- _Assignment_
Below are records to give again exactly; omit each image they contain.

- _Material provided_

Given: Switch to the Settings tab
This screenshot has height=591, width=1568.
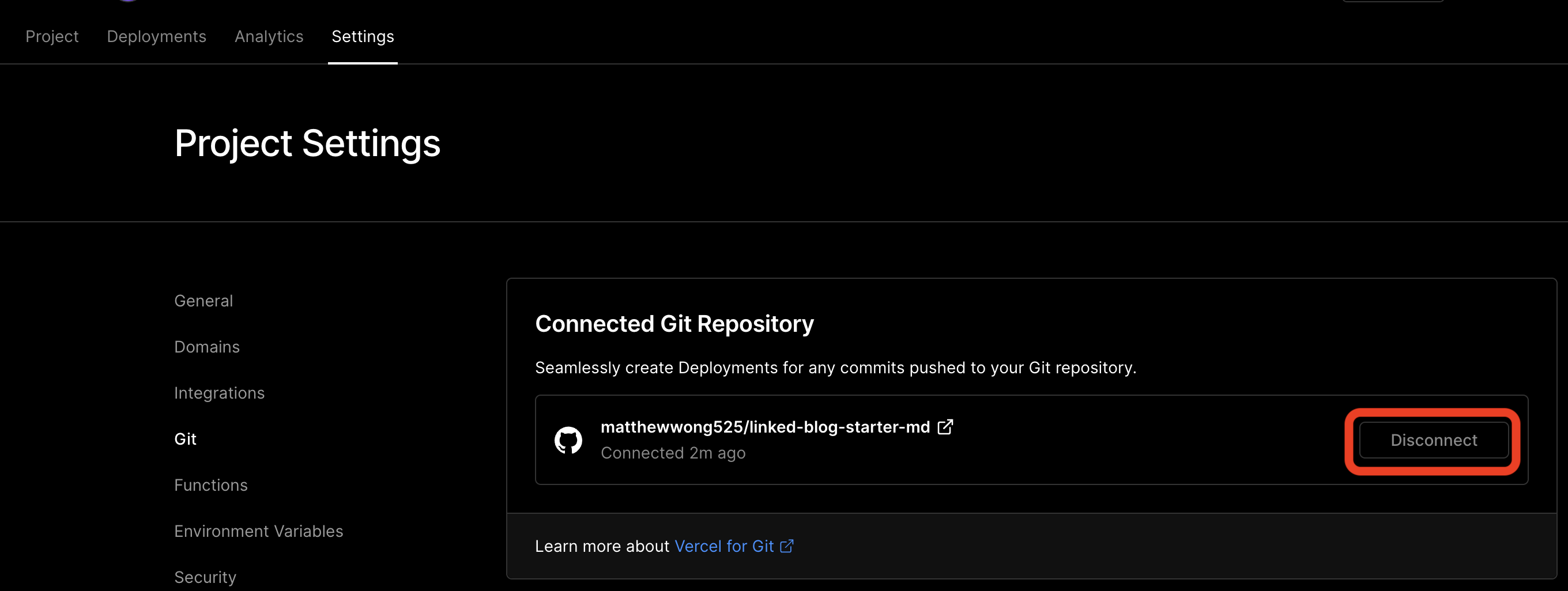Looking at the screenshot, I should pos(362,36).
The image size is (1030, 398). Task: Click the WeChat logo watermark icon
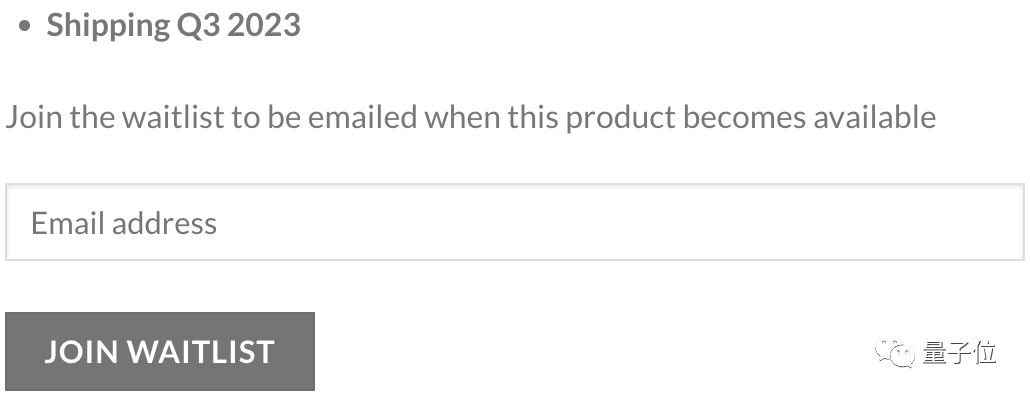(x=894, y=353)
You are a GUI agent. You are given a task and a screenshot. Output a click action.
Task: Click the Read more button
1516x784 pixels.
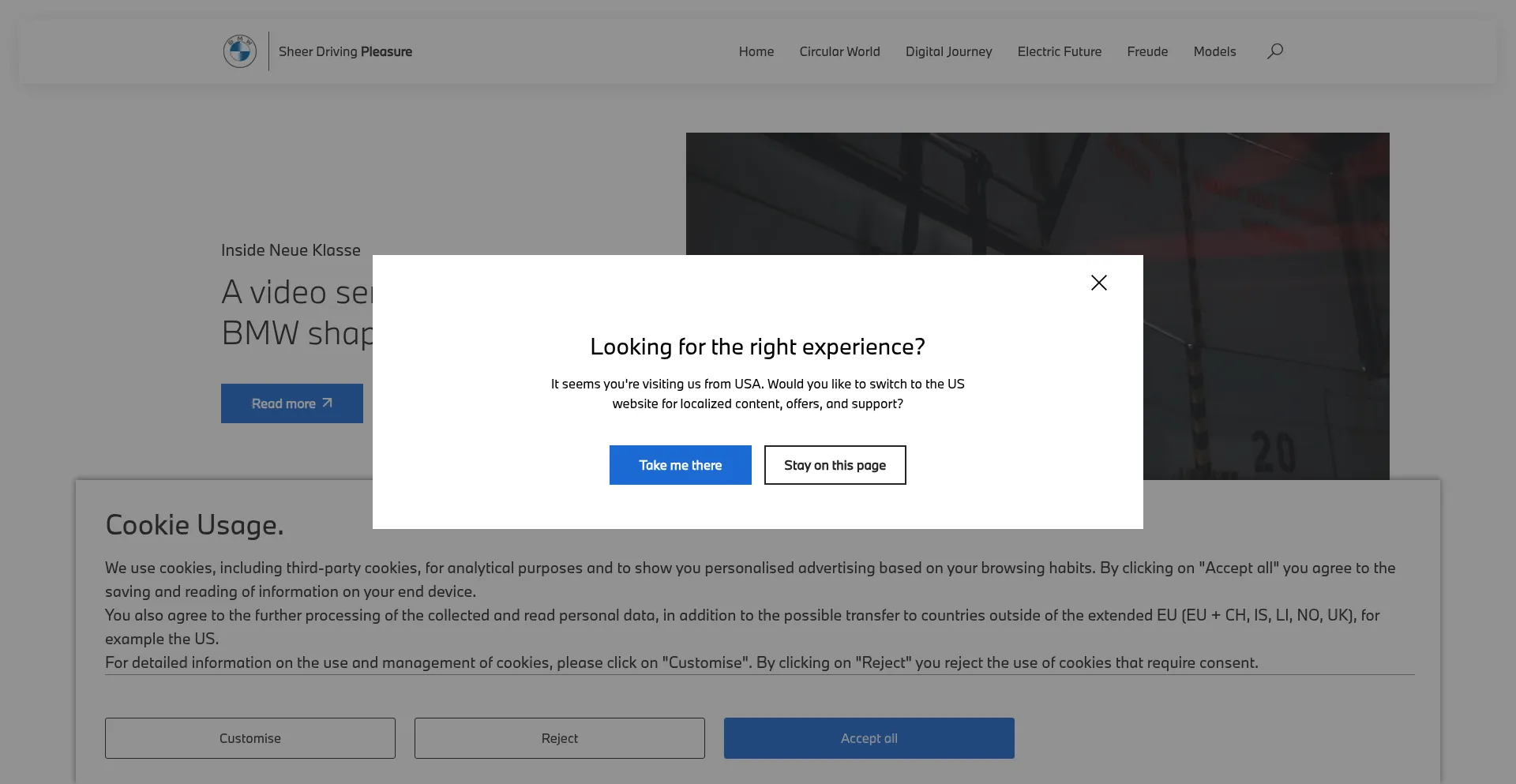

- _Exercise response_
Given: Switch to the Settings tab
This screenshot has height=591, width=1568.
Looking at the screenshot, I should pos(362,36).
The image size is (1030, 398). Task: Click the WeChat logo watermark icon
(x=894, y=353)
You are a GUI agent. You are given a task and a screenshot. Output a click action.
Task: Click the Read more button
1516x784 pixels.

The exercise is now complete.